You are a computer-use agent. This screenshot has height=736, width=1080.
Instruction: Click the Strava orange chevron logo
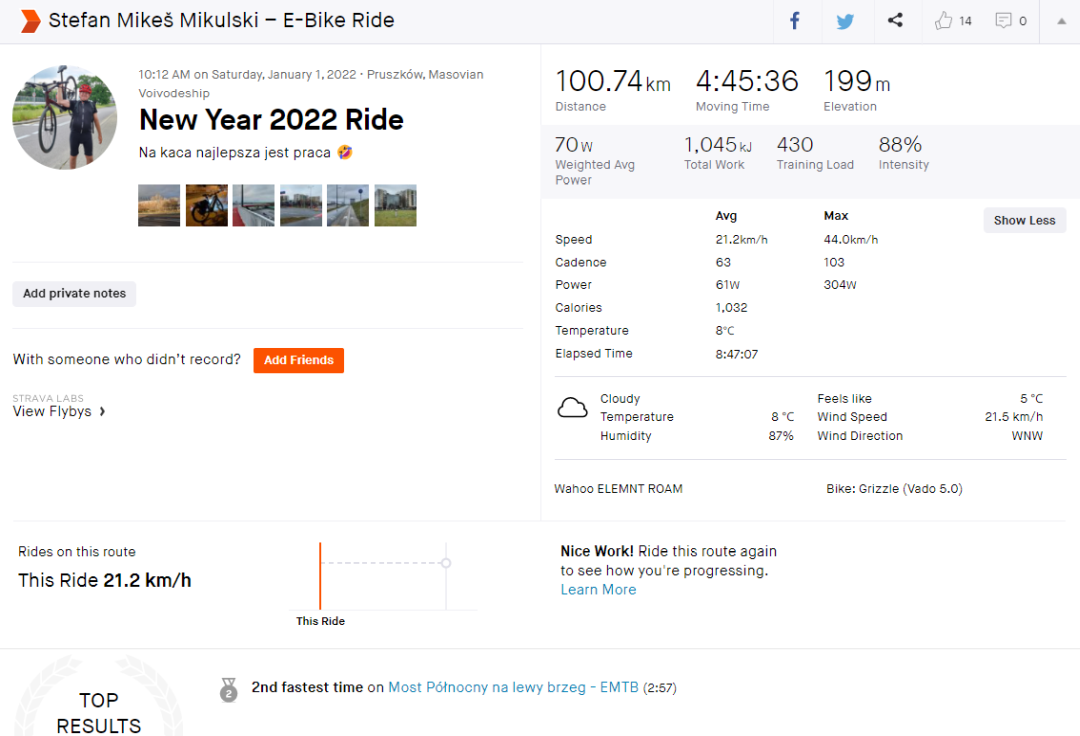coord(30,21)
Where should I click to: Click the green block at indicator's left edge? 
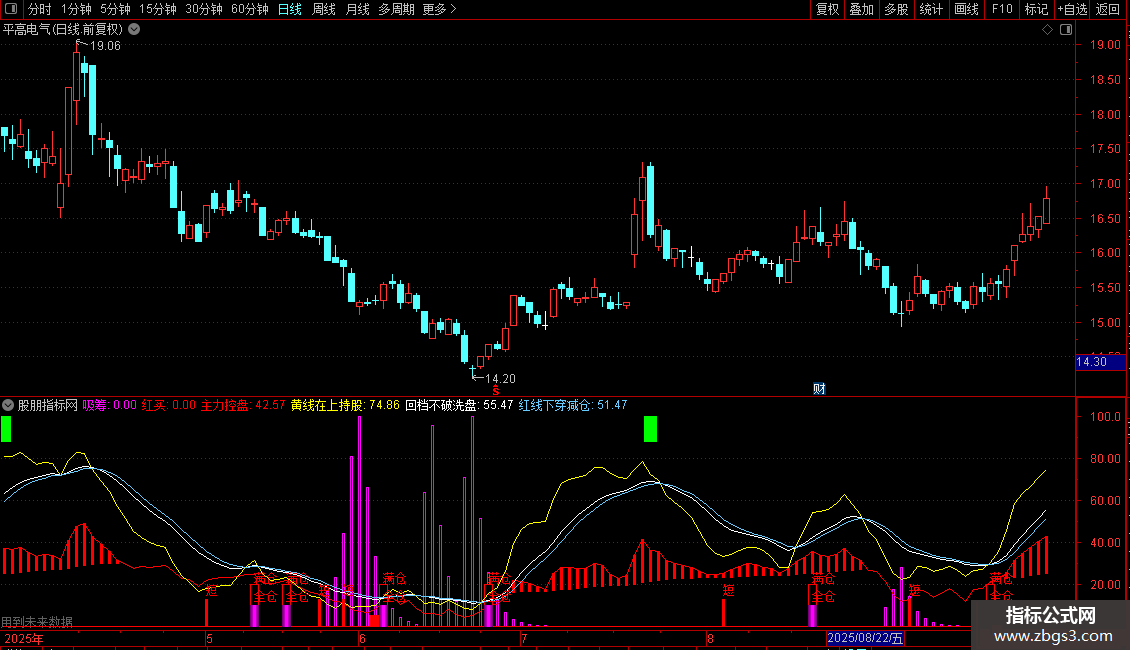[x=6, y=429]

--- --- ---

ASSIGNMENT |
Your answer must be the records exactly as they stand, with no pictures in it.

SOLVED PROBLEM |
You are a computer-use agent. This screenshot has height=736, width=1080.
Instruction: Click the Strava orange chevron logo
coord(30,21)
Where should I click to: Click the green block at indicator's left edge? 
[x=6, y=429]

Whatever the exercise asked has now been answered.